In 1965, Price foresaw the day when a citation‐based taxonomy of science and technology would be delineated and correspondingly used for science policy. A taxonomy needs to be comprehensive and accurate if it is to be useful for policy making, especially now that policy makers are utilizing citation‐based indicators to evaluate people, institutions and laboratories. Determining the accuracy of a taxonomy, however, remains a challenge. Previous work on the accuracy of partition solutions is sparse, and the results of those studies, although useful, have not been definitive. In this study we compare the accuracies of topic‐level taxonomies based on the clustering of documents using direct citation, bibliographic coupling, and co‐citation.

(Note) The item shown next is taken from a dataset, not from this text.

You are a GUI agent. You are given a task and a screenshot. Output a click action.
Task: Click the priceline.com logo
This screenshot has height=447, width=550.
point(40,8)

Using a set of new gold standards—articles with at least 100 references—we find that direct citation is better at concentrating references than either bibliographic coupling or co‐citation. Using the assumption that higher concentrations of references denote more accurate clusters, direct citation thus provides a more accurate representation of the taxonomy of scientific and technical knowledge than either bibliographic coupling or co‐citation. We also find that discipline‐level taxonomies based on journal schema are highly inaccurate compared to topic‐level taxonomies, and recommend against their use.